Entries taken from a collection:
--------------------

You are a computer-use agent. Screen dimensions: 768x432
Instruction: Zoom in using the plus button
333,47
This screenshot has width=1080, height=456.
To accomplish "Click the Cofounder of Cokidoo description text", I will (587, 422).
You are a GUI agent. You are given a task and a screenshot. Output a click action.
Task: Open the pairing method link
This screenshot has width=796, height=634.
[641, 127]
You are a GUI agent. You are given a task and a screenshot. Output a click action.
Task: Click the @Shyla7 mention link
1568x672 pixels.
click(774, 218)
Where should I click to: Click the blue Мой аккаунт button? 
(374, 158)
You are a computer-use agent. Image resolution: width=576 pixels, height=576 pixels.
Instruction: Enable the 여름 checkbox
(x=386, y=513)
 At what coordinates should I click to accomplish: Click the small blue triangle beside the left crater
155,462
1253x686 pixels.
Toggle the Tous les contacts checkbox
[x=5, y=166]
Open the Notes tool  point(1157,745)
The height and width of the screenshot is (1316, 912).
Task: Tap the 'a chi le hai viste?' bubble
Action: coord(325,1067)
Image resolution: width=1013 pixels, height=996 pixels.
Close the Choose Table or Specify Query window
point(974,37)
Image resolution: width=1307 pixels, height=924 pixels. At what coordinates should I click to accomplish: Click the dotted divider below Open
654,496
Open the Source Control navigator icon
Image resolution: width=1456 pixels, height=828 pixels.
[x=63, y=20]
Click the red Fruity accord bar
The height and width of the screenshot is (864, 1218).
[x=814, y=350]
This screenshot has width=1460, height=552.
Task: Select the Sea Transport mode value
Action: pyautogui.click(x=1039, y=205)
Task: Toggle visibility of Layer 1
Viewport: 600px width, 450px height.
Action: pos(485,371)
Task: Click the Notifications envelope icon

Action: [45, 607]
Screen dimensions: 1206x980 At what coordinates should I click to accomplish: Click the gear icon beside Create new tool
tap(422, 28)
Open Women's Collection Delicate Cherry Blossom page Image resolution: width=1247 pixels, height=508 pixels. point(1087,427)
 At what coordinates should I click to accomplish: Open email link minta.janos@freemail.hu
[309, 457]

--------------------

### AIM OF THE TASK
Your task is to find each line in the entries that contains the string "computer" and copy it.

### YOUR SOLUTION
You are a computer-use agent. Screen dimensions: 768x432
You are a computer-use agent. Image resolution: width=576 pixels, height=576 pixels.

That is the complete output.